---------- Records provided ----------
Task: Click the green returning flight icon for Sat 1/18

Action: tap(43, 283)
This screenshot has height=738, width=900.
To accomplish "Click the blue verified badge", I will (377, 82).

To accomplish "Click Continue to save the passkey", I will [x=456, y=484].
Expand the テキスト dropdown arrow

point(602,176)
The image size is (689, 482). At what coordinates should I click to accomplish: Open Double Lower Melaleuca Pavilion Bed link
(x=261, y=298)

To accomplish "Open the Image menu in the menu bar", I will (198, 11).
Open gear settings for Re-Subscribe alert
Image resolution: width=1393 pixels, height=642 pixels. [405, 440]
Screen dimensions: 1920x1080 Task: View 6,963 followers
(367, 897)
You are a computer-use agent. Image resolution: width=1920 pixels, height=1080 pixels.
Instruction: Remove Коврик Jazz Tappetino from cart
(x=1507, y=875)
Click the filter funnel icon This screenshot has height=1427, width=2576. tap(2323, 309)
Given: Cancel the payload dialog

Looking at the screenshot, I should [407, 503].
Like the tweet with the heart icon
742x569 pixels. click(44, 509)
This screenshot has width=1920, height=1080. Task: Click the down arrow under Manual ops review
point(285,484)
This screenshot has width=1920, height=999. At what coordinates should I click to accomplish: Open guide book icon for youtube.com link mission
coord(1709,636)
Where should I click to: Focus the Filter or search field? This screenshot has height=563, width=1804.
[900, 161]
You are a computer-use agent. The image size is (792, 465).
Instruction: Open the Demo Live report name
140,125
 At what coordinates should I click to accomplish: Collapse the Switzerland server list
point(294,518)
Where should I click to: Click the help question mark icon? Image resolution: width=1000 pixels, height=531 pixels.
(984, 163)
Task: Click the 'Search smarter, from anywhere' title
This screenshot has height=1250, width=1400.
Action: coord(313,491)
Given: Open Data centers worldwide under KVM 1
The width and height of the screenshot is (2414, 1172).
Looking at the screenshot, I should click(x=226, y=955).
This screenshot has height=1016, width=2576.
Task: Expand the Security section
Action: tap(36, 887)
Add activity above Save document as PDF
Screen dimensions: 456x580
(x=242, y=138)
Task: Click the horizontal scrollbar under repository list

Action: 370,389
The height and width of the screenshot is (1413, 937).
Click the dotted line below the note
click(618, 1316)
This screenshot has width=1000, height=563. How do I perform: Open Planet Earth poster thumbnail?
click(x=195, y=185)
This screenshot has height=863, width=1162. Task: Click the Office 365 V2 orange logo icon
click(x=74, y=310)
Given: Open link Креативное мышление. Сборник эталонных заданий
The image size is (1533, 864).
----------
* [Stated goal]:
Convert everything from the start of the material down to the line containing "point(602,176)" into a Markdown table with the columns Row and Material line. Number the rows and leave out blank lines.

* [Answer to this exercise]:
| Row | Material line |
|---|---|
| 1 | Task: Click the green returning flight icon for Sat 1/18 |
| 2 | Action: tap(43, 283) |
| 3 | This screenshot has height=738, width=900. |
| 4 | To accomplish "Click the blue verified badge", I will (377, 82). |
| 5 | To accomplish "Click Continue to save the passkey", I will [x=456, y=484]. |
| 6 | Expand the テキスト dropdown arrow |
| 7 | point(602,176) |